▶ _Task input_:
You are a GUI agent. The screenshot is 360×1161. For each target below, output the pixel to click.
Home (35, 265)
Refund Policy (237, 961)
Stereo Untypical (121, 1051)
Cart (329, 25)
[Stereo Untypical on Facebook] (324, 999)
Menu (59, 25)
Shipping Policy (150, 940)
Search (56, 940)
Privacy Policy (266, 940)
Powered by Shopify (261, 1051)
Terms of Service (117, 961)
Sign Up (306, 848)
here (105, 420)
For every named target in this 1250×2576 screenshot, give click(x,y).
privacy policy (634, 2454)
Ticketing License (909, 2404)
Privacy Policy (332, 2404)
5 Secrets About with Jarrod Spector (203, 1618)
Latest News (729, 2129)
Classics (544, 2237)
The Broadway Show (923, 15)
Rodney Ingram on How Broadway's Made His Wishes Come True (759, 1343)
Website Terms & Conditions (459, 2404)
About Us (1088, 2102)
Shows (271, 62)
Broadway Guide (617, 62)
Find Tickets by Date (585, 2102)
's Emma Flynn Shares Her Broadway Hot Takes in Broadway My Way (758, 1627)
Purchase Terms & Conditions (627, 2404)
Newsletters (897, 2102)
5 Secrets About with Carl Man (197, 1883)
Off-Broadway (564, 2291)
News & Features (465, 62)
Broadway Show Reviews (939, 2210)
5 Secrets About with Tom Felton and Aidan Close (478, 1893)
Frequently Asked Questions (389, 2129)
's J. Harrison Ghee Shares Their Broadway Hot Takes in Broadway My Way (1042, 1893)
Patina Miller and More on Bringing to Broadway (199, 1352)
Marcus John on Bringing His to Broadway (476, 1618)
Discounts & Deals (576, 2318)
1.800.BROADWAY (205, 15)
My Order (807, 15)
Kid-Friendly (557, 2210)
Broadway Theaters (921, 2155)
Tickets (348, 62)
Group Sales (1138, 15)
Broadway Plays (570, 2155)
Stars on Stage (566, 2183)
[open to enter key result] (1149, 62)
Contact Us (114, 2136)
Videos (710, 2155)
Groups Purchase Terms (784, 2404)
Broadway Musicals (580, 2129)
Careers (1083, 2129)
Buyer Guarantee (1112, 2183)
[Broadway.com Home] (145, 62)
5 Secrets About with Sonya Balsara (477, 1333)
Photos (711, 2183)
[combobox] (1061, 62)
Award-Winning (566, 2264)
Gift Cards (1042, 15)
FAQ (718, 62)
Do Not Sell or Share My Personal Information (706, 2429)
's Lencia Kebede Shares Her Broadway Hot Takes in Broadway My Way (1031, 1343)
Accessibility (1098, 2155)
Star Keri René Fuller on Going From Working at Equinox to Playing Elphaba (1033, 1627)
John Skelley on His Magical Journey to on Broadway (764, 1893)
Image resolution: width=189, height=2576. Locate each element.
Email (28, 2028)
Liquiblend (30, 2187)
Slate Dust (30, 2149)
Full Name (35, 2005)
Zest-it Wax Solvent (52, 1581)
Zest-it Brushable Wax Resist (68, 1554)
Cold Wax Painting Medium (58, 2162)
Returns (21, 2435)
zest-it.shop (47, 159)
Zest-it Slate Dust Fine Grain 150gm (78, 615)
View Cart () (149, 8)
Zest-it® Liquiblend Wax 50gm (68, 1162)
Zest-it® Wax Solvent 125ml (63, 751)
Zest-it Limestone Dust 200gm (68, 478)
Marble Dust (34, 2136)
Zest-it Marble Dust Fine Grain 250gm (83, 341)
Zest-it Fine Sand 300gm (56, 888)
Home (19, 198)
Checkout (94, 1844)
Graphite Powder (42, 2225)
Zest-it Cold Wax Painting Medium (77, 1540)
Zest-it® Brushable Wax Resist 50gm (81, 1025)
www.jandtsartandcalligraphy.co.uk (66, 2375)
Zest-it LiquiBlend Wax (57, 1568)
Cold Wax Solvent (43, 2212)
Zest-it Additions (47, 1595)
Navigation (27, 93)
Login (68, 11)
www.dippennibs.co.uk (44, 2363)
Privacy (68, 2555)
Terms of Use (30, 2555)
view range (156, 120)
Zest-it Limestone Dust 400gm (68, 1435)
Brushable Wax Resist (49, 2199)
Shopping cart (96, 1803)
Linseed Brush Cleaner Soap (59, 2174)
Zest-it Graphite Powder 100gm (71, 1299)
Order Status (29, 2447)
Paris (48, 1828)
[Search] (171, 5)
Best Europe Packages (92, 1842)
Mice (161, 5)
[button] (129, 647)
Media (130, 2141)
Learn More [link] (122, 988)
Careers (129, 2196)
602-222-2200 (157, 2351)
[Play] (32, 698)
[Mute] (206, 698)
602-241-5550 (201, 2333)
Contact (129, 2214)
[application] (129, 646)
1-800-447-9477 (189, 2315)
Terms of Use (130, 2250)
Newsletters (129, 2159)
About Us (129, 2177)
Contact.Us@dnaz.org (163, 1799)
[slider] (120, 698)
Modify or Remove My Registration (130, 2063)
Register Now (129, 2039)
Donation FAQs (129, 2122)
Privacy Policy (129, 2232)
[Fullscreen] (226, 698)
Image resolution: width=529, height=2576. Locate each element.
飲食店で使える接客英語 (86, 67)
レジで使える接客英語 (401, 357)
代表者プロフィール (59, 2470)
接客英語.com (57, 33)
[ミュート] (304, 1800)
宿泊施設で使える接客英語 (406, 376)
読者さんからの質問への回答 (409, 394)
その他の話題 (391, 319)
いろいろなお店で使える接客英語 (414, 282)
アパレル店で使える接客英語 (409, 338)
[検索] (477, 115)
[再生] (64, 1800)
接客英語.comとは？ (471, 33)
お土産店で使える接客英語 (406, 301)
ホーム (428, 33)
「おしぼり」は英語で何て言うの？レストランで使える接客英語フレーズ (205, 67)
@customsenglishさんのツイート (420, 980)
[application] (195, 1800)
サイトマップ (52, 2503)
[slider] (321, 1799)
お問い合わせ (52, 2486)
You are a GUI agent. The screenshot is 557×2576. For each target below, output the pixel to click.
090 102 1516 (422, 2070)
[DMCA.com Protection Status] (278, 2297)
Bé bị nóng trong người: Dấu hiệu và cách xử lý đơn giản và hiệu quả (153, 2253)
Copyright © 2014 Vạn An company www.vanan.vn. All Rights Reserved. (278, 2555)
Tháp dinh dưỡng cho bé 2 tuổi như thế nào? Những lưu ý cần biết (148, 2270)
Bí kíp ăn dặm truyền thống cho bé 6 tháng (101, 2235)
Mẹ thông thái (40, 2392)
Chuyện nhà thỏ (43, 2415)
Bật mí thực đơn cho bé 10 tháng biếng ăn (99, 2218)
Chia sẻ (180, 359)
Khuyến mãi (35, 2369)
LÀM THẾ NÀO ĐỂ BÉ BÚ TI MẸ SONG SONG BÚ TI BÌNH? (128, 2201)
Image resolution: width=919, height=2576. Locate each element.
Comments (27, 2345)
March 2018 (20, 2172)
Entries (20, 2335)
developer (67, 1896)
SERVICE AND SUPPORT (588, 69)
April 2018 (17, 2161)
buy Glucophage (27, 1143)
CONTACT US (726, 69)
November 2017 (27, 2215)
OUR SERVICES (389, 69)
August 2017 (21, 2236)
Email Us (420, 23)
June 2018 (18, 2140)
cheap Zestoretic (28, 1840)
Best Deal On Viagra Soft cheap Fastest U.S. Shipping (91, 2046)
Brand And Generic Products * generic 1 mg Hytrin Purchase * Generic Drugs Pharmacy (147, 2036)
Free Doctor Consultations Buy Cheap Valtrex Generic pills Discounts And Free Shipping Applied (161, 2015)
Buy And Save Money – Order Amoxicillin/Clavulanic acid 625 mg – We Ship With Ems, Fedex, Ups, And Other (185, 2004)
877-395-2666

▶ _What to do_:
Your answer should hold every line of the entries that contains the string "Purchase".

▶ _Task solution_:
Purchase Terms & Conditions (627, 2404)
Groups Purchase Terms (784, 2404)
Brand And Generic Products * generic 1 mg Hytrin Purchase * Generic Drugs Pharmacy (147, 2036)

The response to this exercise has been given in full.